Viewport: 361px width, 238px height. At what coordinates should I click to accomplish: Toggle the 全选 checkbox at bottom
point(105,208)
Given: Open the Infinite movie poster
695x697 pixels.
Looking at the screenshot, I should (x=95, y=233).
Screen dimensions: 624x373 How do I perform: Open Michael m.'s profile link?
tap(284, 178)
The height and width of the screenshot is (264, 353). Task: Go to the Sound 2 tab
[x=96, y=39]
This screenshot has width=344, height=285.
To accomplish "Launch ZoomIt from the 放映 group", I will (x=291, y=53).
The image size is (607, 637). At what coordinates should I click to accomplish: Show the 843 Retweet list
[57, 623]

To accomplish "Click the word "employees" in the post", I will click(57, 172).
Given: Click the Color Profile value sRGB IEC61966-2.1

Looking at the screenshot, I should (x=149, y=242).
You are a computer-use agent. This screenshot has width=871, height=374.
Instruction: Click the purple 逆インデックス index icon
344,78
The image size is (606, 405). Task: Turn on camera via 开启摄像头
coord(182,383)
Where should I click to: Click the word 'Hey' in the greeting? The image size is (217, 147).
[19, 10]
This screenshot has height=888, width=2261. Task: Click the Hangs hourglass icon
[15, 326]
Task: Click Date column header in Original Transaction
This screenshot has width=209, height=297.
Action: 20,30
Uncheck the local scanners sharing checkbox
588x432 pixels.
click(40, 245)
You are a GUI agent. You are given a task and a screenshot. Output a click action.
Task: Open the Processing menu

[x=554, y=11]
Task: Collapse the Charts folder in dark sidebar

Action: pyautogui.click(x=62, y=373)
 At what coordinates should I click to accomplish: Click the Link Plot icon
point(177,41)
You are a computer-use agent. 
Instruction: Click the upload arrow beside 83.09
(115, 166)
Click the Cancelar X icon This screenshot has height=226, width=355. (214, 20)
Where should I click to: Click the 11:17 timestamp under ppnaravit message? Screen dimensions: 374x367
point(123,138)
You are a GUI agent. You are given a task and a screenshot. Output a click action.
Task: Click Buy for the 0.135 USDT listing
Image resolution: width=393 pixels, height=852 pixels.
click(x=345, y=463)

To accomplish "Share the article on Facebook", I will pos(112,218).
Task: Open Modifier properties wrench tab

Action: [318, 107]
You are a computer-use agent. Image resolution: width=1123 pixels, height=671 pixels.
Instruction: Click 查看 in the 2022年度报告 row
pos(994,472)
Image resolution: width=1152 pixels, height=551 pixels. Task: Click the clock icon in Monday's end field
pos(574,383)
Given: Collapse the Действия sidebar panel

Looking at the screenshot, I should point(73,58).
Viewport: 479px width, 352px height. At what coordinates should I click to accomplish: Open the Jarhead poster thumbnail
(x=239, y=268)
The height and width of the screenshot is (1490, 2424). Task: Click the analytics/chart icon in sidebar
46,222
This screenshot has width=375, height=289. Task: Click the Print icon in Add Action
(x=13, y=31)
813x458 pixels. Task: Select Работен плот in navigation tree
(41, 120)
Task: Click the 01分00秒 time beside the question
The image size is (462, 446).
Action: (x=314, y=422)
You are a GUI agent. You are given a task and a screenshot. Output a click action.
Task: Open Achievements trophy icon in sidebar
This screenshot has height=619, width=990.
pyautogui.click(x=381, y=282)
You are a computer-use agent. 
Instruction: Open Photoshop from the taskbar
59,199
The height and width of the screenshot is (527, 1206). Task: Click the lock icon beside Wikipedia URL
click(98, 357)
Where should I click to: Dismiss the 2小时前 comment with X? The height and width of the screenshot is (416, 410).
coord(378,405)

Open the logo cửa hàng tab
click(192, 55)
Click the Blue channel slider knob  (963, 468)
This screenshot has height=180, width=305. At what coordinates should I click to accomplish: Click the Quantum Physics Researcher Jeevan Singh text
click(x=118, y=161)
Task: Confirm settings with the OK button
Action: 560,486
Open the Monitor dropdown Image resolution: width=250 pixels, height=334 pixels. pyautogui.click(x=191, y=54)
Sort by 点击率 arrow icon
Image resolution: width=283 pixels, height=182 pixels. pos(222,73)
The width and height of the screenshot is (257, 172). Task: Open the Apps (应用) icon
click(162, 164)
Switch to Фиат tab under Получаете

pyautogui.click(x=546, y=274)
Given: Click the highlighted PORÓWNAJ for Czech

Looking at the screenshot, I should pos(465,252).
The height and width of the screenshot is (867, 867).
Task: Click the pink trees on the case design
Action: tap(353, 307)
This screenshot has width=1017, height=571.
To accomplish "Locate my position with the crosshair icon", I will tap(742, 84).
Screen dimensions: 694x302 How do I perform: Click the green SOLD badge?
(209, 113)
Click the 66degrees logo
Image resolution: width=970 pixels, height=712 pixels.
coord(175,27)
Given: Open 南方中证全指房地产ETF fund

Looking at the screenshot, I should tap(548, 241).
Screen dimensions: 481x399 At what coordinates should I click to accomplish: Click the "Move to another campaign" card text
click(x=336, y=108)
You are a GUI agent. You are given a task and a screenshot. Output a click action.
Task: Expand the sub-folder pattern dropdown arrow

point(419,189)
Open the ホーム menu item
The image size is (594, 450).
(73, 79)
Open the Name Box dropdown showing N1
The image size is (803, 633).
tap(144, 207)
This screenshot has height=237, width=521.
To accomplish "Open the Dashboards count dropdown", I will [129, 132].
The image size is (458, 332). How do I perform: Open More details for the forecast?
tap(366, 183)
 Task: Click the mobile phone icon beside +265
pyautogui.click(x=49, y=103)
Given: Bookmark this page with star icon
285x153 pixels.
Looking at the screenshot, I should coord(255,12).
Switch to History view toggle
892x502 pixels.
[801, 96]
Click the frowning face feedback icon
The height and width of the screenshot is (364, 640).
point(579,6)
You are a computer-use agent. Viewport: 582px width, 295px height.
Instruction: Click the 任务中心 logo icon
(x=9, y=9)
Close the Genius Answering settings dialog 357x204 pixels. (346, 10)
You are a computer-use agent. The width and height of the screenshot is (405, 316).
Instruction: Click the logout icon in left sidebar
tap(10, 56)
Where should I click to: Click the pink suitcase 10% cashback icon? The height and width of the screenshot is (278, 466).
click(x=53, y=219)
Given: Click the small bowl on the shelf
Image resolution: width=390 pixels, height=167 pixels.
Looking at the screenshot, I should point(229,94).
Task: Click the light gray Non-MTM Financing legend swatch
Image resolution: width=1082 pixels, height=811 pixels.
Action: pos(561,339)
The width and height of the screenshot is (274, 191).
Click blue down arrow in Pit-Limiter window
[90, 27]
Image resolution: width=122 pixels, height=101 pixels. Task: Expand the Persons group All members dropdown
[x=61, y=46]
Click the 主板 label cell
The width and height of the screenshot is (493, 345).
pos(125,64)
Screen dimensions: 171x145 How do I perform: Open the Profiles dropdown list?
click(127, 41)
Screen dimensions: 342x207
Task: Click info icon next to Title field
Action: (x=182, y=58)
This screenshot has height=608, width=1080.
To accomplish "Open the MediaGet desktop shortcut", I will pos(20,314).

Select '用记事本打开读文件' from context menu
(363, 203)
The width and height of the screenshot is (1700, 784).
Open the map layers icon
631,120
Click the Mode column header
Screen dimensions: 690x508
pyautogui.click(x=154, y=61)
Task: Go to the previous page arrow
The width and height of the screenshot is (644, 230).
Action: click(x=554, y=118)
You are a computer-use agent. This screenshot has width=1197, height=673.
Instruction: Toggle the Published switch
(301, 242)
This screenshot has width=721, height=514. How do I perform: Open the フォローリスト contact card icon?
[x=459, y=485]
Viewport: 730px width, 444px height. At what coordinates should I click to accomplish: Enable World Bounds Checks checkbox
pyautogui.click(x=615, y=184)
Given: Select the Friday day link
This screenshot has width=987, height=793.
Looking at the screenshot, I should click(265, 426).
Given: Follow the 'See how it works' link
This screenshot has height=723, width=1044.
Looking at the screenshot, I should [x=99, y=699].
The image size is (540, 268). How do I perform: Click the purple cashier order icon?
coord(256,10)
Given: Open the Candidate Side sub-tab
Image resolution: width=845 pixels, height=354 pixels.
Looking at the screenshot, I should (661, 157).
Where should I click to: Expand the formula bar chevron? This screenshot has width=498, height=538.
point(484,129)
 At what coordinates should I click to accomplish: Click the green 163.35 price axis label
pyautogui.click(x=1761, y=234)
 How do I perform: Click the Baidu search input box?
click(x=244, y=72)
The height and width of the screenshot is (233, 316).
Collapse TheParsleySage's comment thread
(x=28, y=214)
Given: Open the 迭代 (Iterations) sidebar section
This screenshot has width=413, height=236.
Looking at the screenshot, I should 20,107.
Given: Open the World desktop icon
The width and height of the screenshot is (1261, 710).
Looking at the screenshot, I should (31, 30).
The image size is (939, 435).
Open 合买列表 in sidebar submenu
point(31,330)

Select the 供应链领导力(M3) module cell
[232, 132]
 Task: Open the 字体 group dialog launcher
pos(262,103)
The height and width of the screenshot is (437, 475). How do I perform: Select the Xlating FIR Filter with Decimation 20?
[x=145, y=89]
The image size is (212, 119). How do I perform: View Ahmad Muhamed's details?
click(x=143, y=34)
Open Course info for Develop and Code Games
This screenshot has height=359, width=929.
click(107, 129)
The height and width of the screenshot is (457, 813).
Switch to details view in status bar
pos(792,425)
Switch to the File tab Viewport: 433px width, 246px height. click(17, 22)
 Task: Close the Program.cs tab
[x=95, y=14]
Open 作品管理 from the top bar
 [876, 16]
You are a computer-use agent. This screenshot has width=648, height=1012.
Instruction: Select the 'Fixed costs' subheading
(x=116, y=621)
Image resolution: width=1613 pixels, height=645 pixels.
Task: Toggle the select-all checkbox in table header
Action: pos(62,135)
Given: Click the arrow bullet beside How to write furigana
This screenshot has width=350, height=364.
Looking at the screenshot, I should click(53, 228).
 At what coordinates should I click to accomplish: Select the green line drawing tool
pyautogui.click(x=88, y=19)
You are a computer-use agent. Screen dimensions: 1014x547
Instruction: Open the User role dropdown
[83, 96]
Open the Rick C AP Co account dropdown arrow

WHAT THIS TASK INVOLVES: Please reproduce the lines from the line with "695x697 pixels." to the line with "This screenshot has width=344, height=285.", both ends included, exactly as they appear above.

TASK RESULT:
695x697 pixels.
Looking at the screenshot, I should (x=95, y=233).
Screen dimensions: 624x373 How do I perform: Open Michael m.'s profile link?
tap(284, 178)
The height and width of the screenshot is (264, 353). Task: Go to the Sound 2 tab
[x=96, y=39]
This screenshot has width=344, height=285.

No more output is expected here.